Preliminarmente, va ritenuta la piena legittimazione della concessionaria Area Srl alla emissione dell'atto impugnato, quale legittima mandataria del Comune di Giffoni Valle Piana per la riscossione dei tributi, avendo ricevuto l'incarico dall'Ente per il recupero del credito maturato a seguito del mancato pagamento dell'accertamento TARI 2018, senza che le fosse comunicato alcun fatto impeditivo. Va quindi rilevato che, a fronte della contestazione del ricorrente in merito alla mancata notifica dell'avviso di accertamento n. n. 2639 asseritamente notificato in data 17.01.2024 per il tributo TARI 2018, e posto a fondamento dell'atto impugnato, il Comune di Giffoni Valle Piana ha prodotto in giudizio. 1) copia di avviso di ricevimento della raccomandata n. 020610124000506467, con data di notifica 13.01.2025 e riferita ad accertamento Tari per l'anno 2019, anno cui non era riferito il contestato sollecito di pagamento, e 2) avviso di ricevimento della raccomandata n. SA2222005182, con data di notifica 23.12.2022 e indicazione quale destinataria della sig.ra Nominativo_1 anzichè dell'odierno ricorrente, pertanto documento ugualmente inconferente con la presente opposizione.
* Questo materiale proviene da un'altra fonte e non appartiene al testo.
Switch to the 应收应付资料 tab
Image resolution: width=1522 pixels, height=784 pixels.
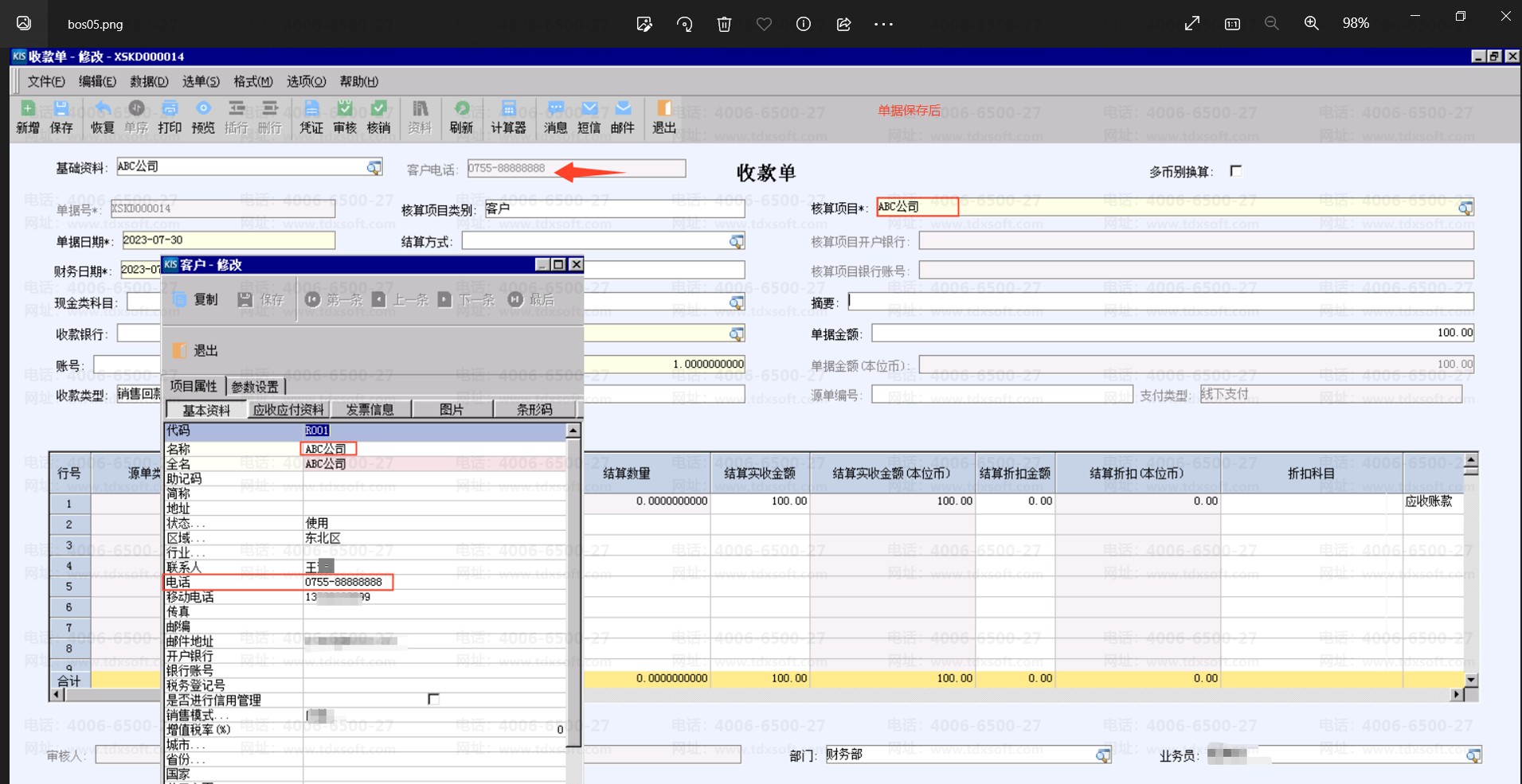click(288, 409)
La mancata dimostrazione dell'avvenuta notifica dell'atto presupposto al sollecito impugnato assume pertanto rilievo sotto il duplice profilo del mancato rispetto della sequela procedimentale degli atti, necessaria negli atti a formazione progressiva in cui la nullità della notifica dell'atto presupposto inficia tutti i successivi atti della riscossione, nonchè della intervenuta prescrizione, essendo decorso il previsto termine quinquennale senza la dimostrazione della notifica al contribuente di atti interruttivi della stessa.
Va per tali ragioni accolto il proposto ricorso, e condannato il Comune resistente alla refusione delle spese di lite, tenendo esente il Concessionario della riscossione, cui nulla risulta addebitabile.
P.Q.M.
Il Giudice monocratico accoglie il ricorso e condanna il Comune di Giffoni Valle Piana alla refusione delle spese di lite, che liquida in € 400,00 oltre esborsi e accessori di legge, con anticipo nei confronti dei procuratori antistatari.